On voit tout de même que l'on est pas dans le grand rajeunissement de la politique avec de telles personnalités. Ce sont essentiellement des quinquagénaires. Bien sûr, ces hypothèses ne tiennent pas compte de l'entrée de non socialistes au gouvernement, mais le poids des communistes et écologistes avait été en fin de compte très modeste dans celui de "Gauche Plurielle" en 1997. Le plus frappant dans ces hypothèses, et ce qui tend à les invalider, c'est l'absence de femmes parmi toutes ces personnalités politiques. Mis à part Martine Aubry (60 ans) et Ségolène Royal (57 ans) qui visent toutes deux l'Elysée, il n'y a que des hommes parmi tous ceux qui ont été au premier plan du PS depuis 10 ans. Est-ce parce qu'en proportion, peu de femmes ont souhaité afficher des ambitions personnelles fortes ?
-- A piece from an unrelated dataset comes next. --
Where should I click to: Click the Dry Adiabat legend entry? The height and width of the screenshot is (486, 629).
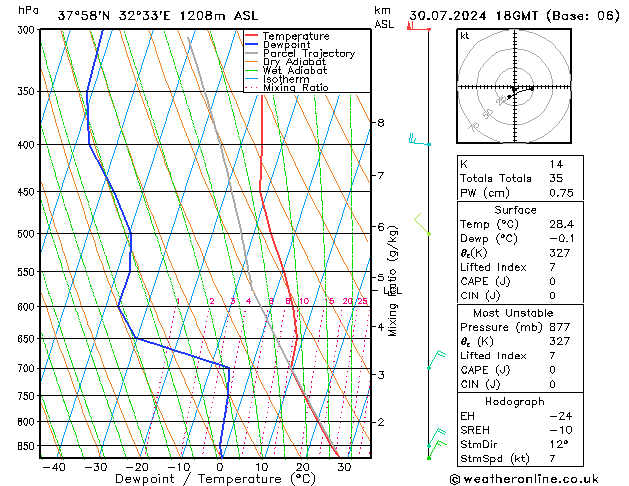coord(295,62)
Bien sûr, si Martine Aubry est Présidente et Ségolène Royal Premier ministre, la question ne se posera pas de la même façon. Mais toujours est-il que derrière elles, il n'y a que peu de femmes. En 2007, Ségolène Royal avait monté une jeune garde féminine, avec Aurélie Filippetti (37 ans) ou Najat Belkacem (33 ans). Elles pourraient évidemment accéder au gouvernement, mais pour avoir accès aux plus gros portefeuilles, elles devront bénéficier d'un coup de main face aux autres éléphants qui attendent depuis si longtemps un maroquin. Sur son site internet, le PS se targue que son secrétariat national est rajeuni et aux couleurs de la diversité. Mais ce n'est pas vraiment un lieu de parité hommes/femmes, puisqu'elles ne sont que 20 sur un effectif pléthorique de 65 secrétaires. En somme, le Parti Socialiste peut penser qu'il a une équipe prête à reprendre le pouvoir, mais le signal qu'enverra sa composition risque d'être un peu curieux.